Pauline Suwandhi, MD

Research Fellow – Gerald J Friedman Diabetes Institute
Division of Endocrinology and Metabolism
Endocrine Research Laboratory, Mount Sinai Beth Israel,
New York, NY
2010–present

Mentors   Dr. Poretsky & Dr. Seto-Young

Recent Work

I have been a Friedman Research Fellow since July 1st 2010 under the tutelage of Friedman Research Mentors, Seto-Young, Ph.D. and Leonid Poretsky, M.D.

My research interest is to study the potential role of thiazolidinediones (TZDs, rosiglitazone and pioglitazone) in the treatment of breast cancer.

Breast cancer has been the most common cancer in female and second most common cause for cancer death among women in the US. Breast cancer is a hormone-dependent tumor and estrogen plays an important role in the development and progression of breast cancer. Clinical data suggesting high levels of circulating estrogen and aromatase activity are prevalent among breast cancer patients. Current data from clinical trials indicate that aromatase inhibitors (i.e. anastrozole, letrozole and exemestane) are equivalent or superior to tamoxifen as adjuvant treatment for primary breast cancer in the menopausal women.

TZDs, one of the current medications used for the type 2 diabetes treatment, are highly selective activating ligands for peroxisome proliferator-activated receptor-γ (PPAR-γ). PPAR-γ has been implicated as important regulators in many physiological functions, including lipid and glucose metabolism and cell differentiation. Our research data demonstrated that TZDs inhibit estrogen synthesis by interfering with androgen binding to aromatase and altering enzyme kinetic properties. TZDs act as un-competitive aromatase inhibitor, thus, we hypothesis that TZDs may play a role in treatment of breast cancer by inhibiting of estrogen synthesis and aromatase activity.

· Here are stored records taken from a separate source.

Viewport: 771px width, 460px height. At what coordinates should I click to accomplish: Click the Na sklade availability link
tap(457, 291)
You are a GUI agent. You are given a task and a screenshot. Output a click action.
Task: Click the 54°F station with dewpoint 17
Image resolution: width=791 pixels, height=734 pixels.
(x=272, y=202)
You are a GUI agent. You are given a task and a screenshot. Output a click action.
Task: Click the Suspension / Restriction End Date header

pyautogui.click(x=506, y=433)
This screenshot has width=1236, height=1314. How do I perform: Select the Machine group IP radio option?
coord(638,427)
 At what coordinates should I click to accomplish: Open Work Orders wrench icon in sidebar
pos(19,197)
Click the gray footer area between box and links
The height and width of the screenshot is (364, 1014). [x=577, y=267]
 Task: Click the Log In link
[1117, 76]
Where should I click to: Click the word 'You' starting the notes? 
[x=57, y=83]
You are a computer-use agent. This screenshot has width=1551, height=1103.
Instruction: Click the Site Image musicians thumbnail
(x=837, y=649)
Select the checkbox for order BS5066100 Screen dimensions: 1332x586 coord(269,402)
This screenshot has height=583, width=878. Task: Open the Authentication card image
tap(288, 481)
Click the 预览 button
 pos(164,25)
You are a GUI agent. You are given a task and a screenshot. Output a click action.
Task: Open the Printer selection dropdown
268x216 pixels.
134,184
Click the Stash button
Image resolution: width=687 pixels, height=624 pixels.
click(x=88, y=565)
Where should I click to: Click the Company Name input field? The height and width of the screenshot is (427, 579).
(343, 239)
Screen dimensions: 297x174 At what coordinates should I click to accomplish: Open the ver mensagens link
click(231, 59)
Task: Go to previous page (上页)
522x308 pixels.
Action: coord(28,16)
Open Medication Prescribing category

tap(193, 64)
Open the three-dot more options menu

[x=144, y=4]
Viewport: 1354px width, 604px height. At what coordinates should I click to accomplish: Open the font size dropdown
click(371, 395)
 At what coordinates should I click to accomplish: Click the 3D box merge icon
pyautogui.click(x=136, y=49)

The project will attempt to explore TZDs’ potential role in tumor regression of human breast cancer in an animal model. First, we will transfect the aromatase gene to breast cancer cell line MCF-7. Then, the transfected aromatase cancer cell will be transplanted to ovariectomized mice to induce breast tumors. The mice will be divided into 3 groups, placebo, and treatment with rosiglitazone or pioglitazone. Treatment will be started after the tumors reach the volume of 300mm3. Breast tumor volume and serum estradiol and estrone levels will be measured every month. After 6 months, half of the mice in each group will be sacrificed and tumor weight and volume will be measured. The remaining mice will undergo observation on their survival.

The expected result of the project is that TZD will induce reduction of serum estrogen levels and breast tumor volume in mice and increase survival of mice with breast cancer. We are hopeful to be able to present an abstract in national meetings, such as the Annual Gerald J Friedman Fellows Symposium, Endocrinology Society and American Society of Clinical Oncology Annual Meeting.